Content starts
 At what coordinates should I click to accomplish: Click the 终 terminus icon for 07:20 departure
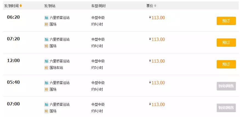click(x=46, y=46)
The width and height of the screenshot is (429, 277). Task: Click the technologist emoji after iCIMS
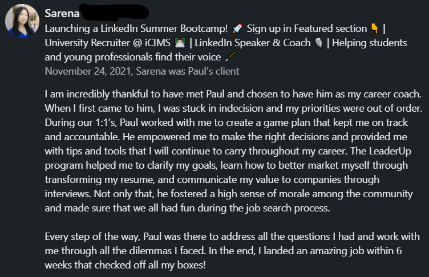[180, 43]
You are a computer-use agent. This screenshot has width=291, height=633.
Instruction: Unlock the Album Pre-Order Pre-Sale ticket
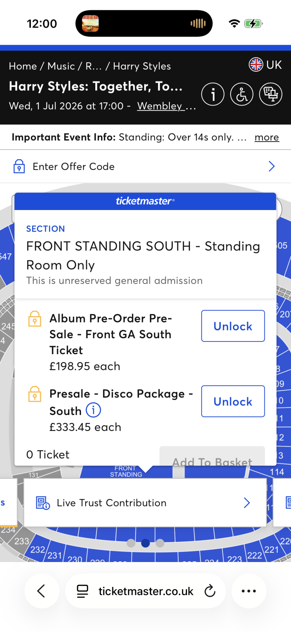click(233, 326)
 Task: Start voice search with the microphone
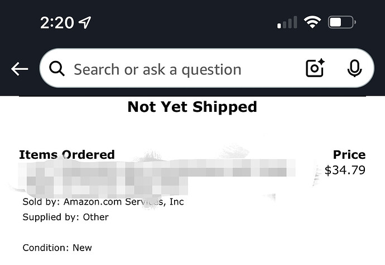coord(354,68)
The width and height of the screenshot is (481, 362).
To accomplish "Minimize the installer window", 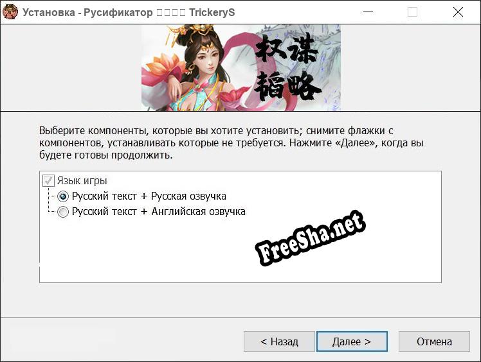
Content ends
Task description
Starting at the line that contains "Instruction: Unlock the", output every line through the end of the data, both ends included, and nothing else; pictures stay out.

Task result
Instruction: Unlock the Album Pre-Order Pre-Sale ticket
click(233, 326)
 Task: Start voice search with the microphone
coord(354,68)
The width and height of the screenshot is (481, 362).
To accomplish "Minimize the installer window", 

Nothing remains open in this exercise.